United Airlines, which recently merged with Continental, is proposing to spend $686 million to expand and renovate Bush Intercontinental Airport Terminal B. The city will be expected to pay $288 million, $55 million of which (for phase 1) we already have from the $3-per-passenger fee Houston Airport System (HAS) has been collecting since the end of 2009. The city would likely have to issue bonds for the subsequent phases. So is this plan worth it? There are many pros and cons to consider:
- There is no way the city could expand the airport without United’s $686 million help.
- Under the deal, United will gain control over the concession contracts. You might remember that in 2007 City Council awarded no-bid contracts to JDDA Concession Management in Terminal C (see here). This company’s owner, Jason Yoo, and his relatives donated at least $30,000 to council members. Under this deal, United will pick the contracts. Likely to be no kickbacks, but since they will be looking for lots of profit, hopefully that won’t mean higher prices for travelers. Under the circumstances, however, it might be better for United to choose.
- According to the State of the Airports 2010, Houston is poised to become one of four airports worldwide with nonstop service to all six major world regions. HAS is looking into more services in Shanghai, Mumbai, Sao Paolo, Panama City, Santiago, Johannesburg, Hanoi, and Seoul. Renovations on this terminal will help Houston to expand to new areas.
- The city will have to issue bonds.
- 18 current HAS workers will have to reapply for their jobs. Although any workers not hired on will be reassigned to other locations, it is not clear if United will hire local companies for this deal.
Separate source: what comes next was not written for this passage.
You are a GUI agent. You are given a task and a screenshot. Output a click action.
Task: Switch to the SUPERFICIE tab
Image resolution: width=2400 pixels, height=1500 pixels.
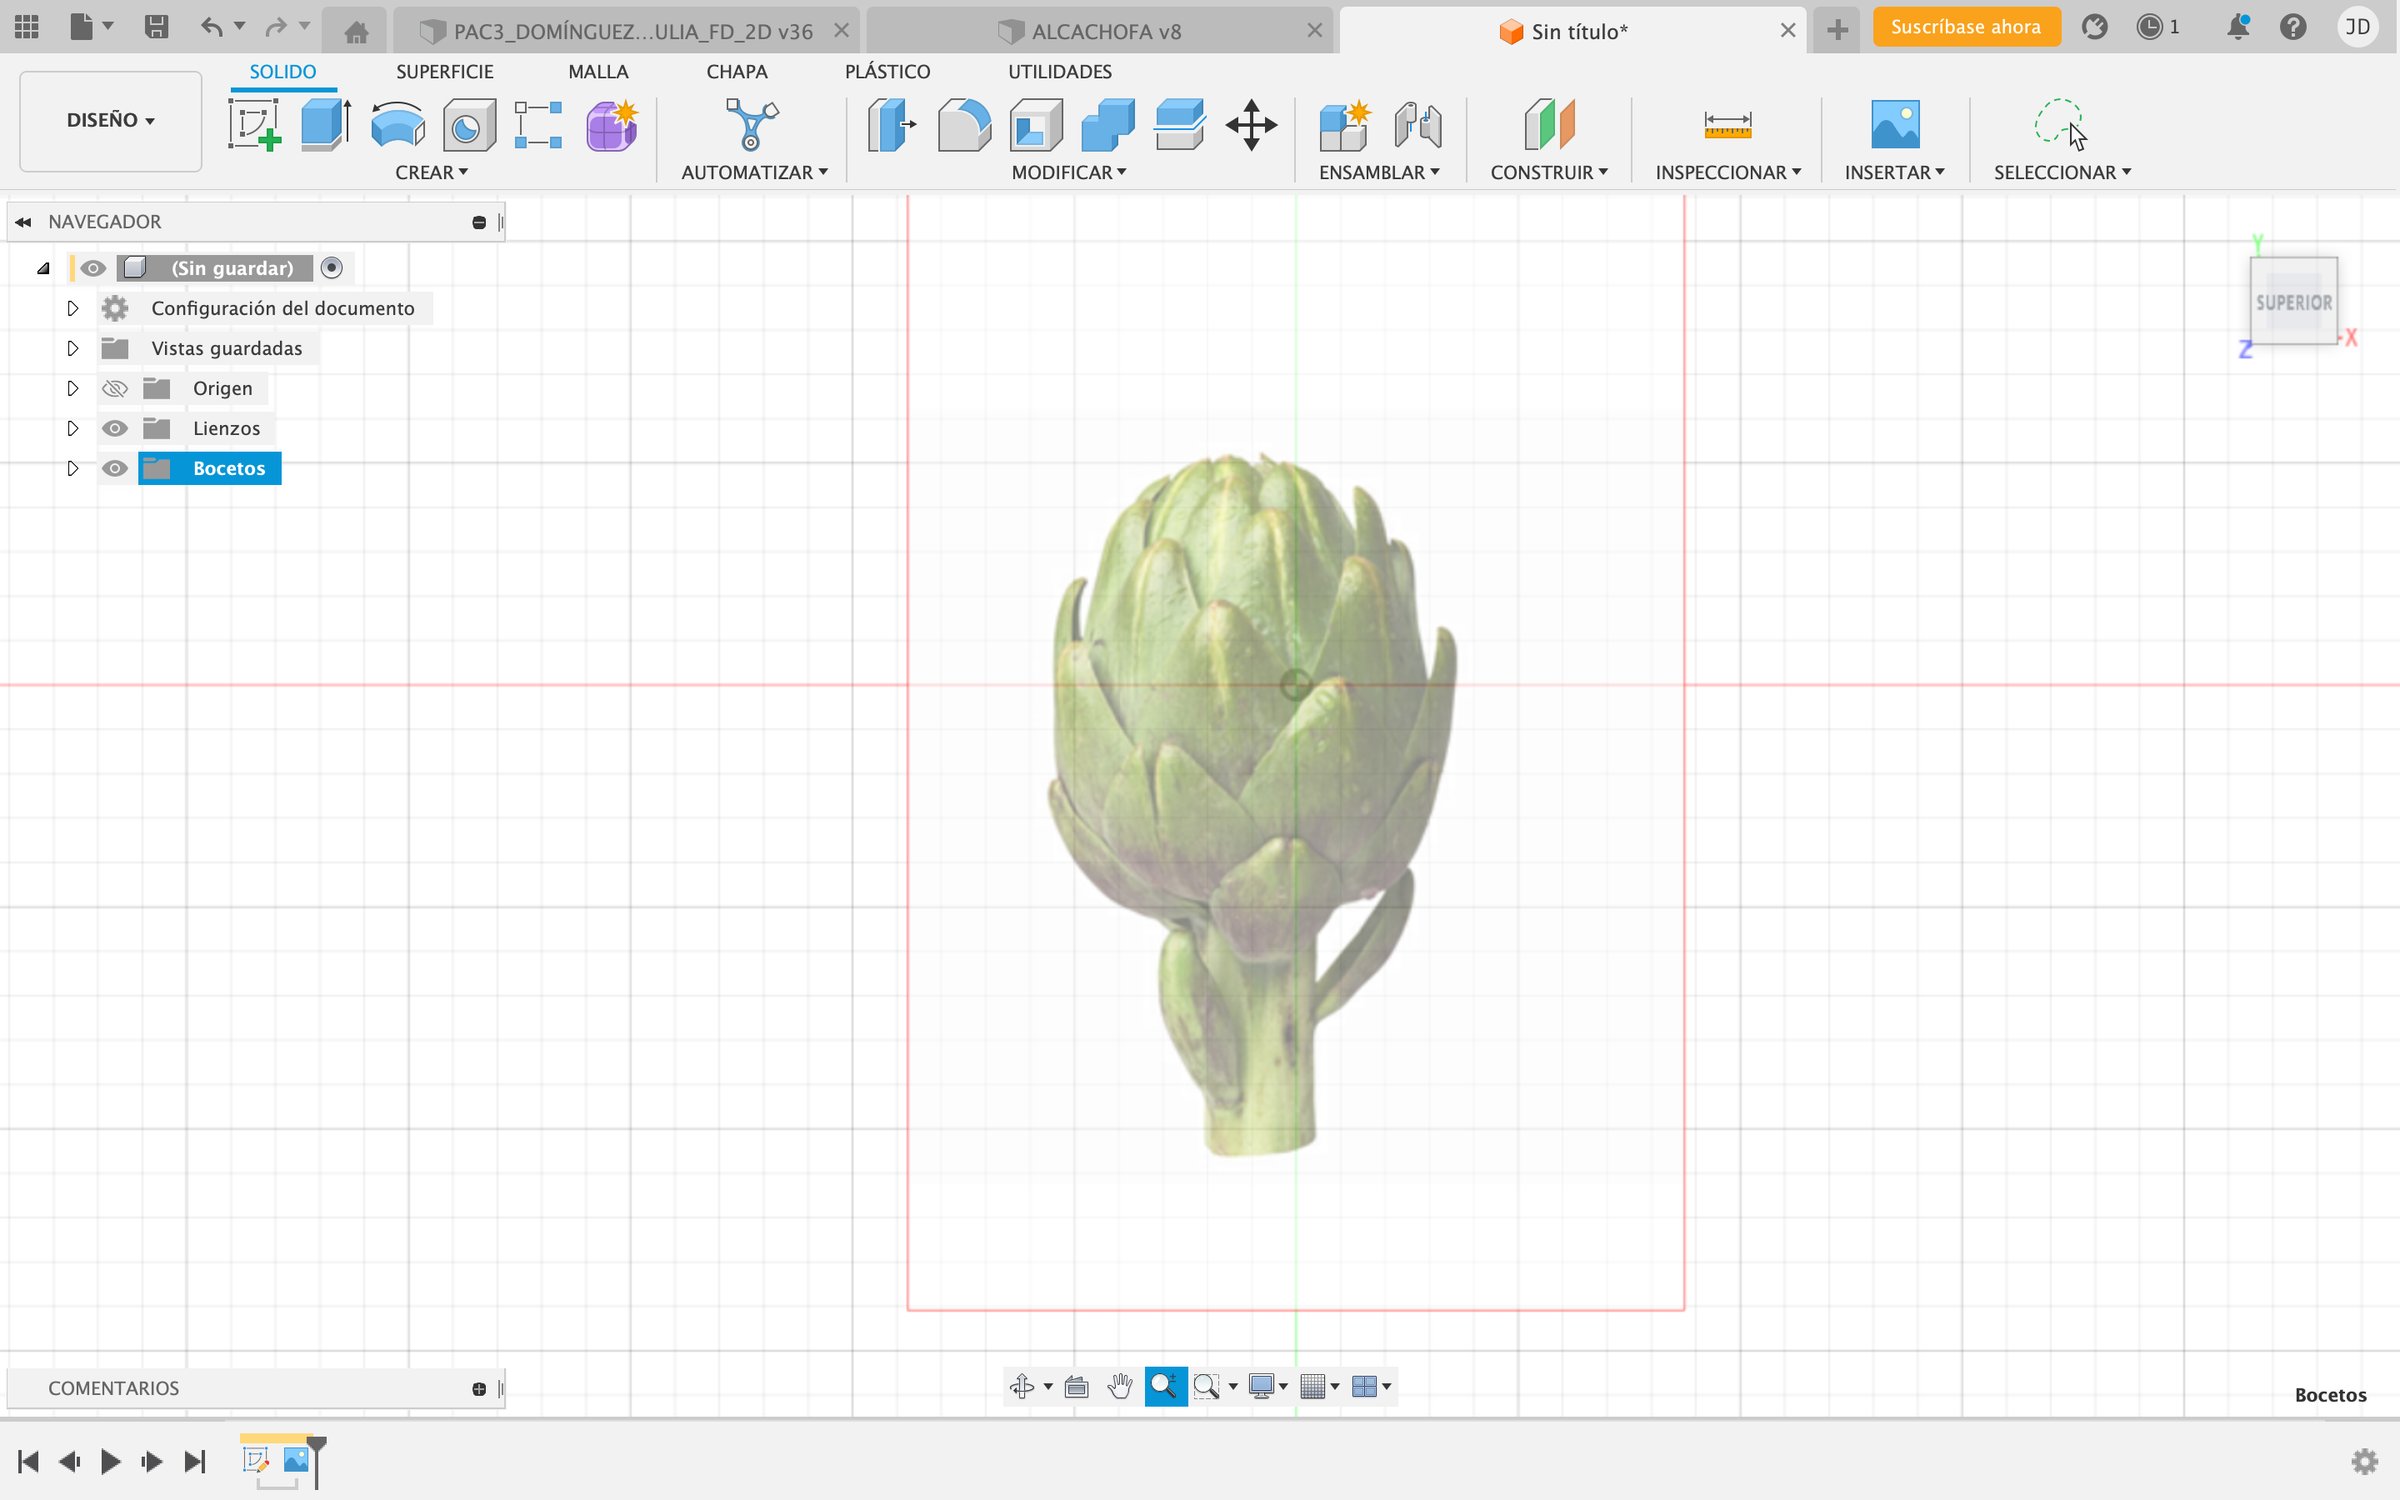pyautogui.click(x=445, y=71)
- The city will get 10% of United’s food and merchandise revenue, up to $1 million a year. Since the city currently breaks even on terminal operations, this will be new money. Although new money coming in to the city is a good thing, I would try to get more money from the deal. Maybe 10% with no cap. If this renovation brings in lots of travelers, the city might be able to make much more than $1 million a year and would be able to pay down the debt from this venture much faster.
Houston City Council tagged this measure to allow extra time for review. That was probably the best move for now because it seems there are a few more items to consider before allowing this deal to take off.